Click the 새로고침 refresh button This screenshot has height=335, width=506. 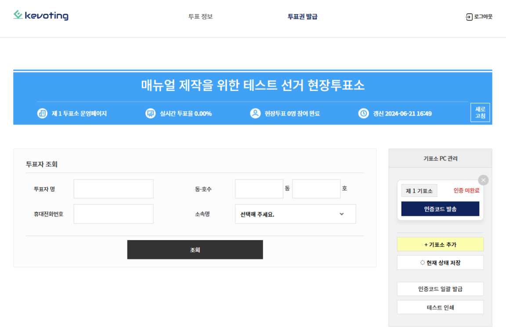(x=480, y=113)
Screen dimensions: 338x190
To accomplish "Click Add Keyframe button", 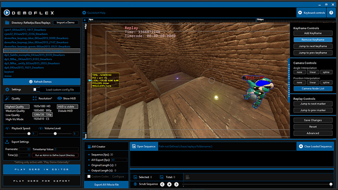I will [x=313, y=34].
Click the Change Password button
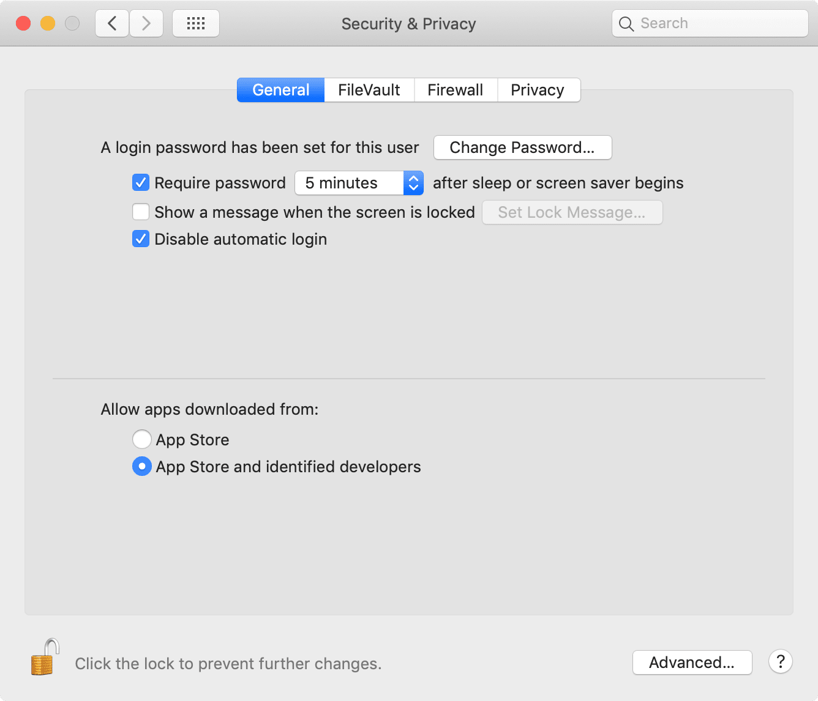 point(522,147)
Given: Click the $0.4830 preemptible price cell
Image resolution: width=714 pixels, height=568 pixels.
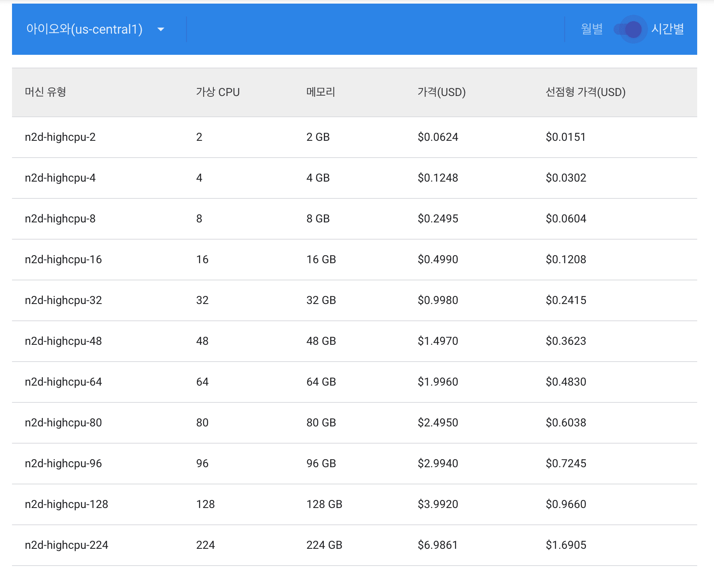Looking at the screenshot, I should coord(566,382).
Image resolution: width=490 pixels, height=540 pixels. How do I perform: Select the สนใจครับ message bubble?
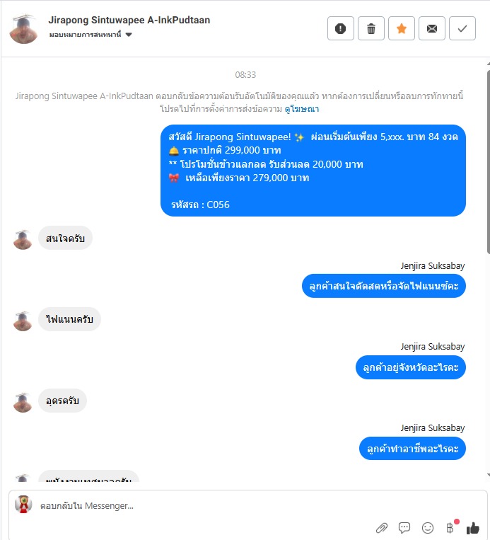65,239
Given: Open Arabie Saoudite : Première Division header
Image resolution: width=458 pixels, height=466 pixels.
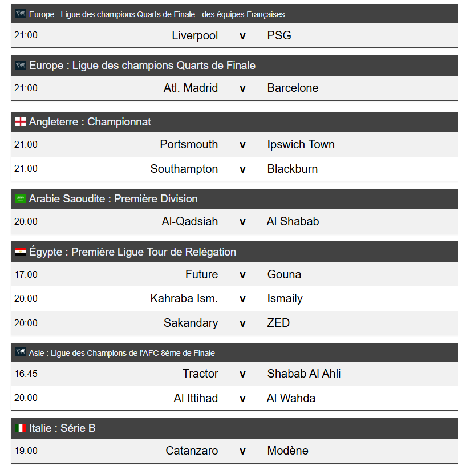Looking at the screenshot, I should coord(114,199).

────────────────────────────────────────

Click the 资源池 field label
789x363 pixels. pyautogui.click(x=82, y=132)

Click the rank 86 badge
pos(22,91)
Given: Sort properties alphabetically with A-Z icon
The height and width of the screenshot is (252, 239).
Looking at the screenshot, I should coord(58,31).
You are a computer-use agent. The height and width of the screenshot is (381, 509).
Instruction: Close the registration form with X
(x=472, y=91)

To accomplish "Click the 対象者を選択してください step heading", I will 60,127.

────────────────────────────────────────

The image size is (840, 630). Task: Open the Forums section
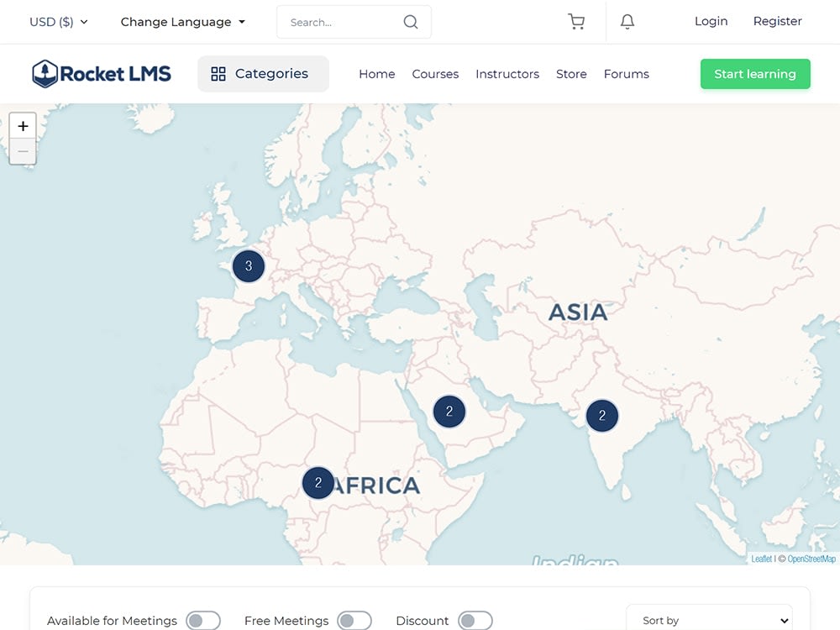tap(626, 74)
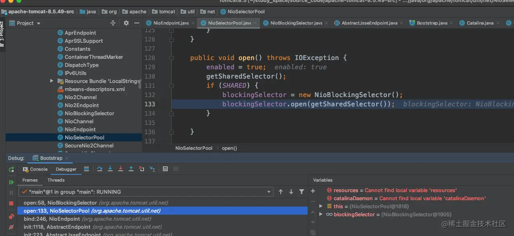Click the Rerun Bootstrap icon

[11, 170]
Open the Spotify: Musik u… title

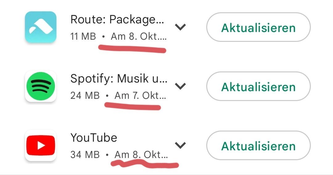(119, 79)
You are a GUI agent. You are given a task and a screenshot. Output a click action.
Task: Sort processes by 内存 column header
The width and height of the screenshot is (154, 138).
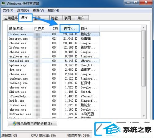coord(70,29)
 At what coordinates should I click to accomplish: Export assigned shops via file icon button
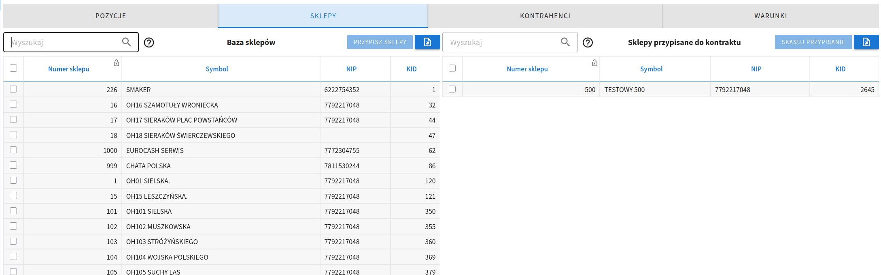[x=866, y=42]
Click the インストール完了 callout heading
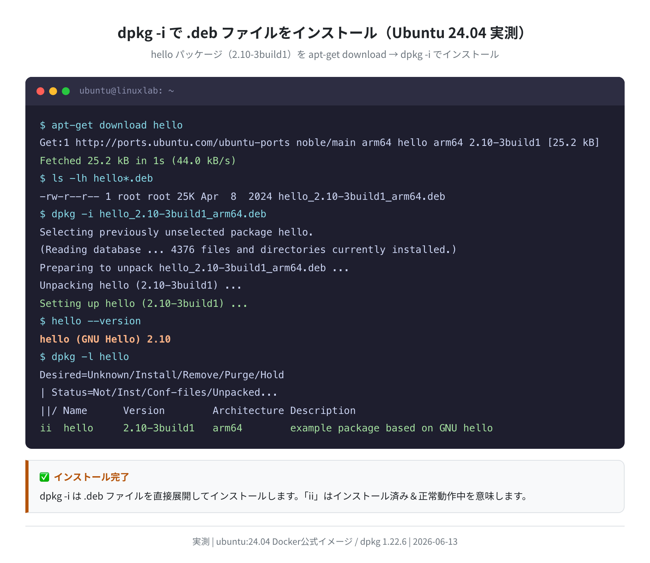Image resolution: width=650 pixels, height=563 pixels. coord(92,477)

────────────────────────────────────────

* _Required work_:
Only a number is wanted here: how many lines above hold the string "agent"?

* _Reply_:
2